__Set task__:
Please copy out, unchanged, everything from the line containing "Sort properties alphabetically" down to the last line of the records.

Element and text location records:
>>>

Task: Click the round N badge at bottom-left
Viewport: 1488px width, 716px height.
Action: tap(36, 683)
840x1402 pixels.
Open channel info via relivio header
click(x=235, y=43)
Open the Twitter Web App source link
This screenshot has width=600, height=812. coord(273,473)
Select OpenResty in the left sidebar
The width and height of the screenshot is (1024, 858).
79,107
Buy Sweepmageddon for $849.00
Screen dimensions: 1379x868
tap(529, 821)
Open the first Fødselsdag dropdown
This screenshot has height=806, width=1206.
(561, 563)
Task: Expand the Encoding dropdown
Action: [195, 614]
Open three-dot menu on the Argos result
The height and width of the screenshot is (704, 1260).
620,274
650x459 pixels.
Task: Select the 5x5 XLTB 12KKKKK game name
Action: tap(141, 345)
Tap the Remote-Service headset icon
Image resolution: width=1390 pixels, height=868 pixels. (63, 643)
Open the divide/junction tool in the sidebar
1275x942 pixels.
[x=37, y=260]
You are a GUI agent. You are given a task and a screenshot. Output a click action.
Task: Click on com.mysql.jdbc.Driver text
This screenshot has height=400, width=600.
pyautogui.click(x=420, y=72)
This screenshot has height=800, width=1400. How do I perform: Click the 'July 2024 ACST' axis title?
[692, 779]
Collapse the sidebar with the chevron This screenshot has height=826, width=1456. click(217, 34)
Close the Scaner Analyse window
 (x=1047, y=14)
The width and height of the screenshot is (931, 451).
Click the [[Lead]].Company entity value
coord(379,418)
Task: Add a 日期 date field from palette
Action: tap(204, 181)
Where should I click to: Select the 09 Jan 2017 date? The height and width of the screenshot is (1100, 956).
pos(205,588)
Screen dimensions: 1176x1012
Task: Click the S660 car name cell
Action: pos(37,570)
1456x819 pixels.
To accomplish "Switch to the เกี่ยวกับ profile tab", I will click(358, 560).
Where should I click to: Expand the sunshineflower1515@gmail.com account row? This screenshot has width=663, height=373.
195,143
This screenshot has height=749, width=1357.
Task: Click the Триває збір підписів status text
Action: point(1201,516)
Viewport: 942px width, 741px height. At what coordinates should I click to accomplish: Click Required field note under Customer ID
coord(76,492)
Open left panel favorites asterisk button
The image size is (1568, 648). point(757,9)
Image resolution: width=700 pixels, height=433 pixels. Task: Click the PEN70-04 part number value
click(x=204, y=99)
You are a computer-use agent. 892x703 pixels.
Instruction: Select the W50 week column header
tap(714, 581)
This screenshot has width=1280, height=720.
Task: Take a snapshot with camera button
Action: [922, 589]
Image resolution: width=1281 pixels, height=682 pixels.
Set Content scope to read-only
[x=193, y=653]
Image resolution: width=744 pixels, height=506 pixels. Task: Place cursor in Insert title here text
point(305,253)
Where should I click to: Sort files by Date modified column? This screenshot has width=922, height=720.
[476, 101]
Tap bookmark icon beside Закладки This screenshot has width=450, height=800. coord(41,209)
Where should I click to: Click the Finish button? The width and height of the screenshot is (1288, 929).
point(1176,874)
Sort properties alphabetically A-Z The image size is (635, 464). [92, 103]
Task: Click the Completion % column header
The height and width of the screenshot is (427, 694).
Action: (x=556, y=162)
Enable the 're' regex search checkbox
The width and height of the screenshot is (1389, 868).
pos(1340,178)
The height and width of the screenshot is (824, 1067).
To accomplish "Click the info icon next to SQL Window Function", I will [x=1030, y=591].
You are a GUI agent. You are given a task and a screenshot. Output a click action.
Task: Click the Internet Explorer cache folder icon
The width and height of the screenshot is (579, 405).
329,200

<<<

__Output of the task__:
Sort properties alphabetically A-Z The image size is (635, 464). [92, 103]
Task: Click the Completion % column header
The height and width of the screenshot is (427, 694).
Action: (x=556, y=162)
Enable the 're' regex search checkbox
The width and height of the screenshot is (1389, 868).
pos(1340,178)
The height and width of the screenshot is (824, 1067).
To accomplish "Click the info icon next to SQL Window Function", I will [x=1030, y=591].
You are a GUI agent. You are given a task and a screenshot. Output a click action.
Task: Click the Internet Explorer cache folder icon
The width and height of the screenshot is (579, 405).
329,200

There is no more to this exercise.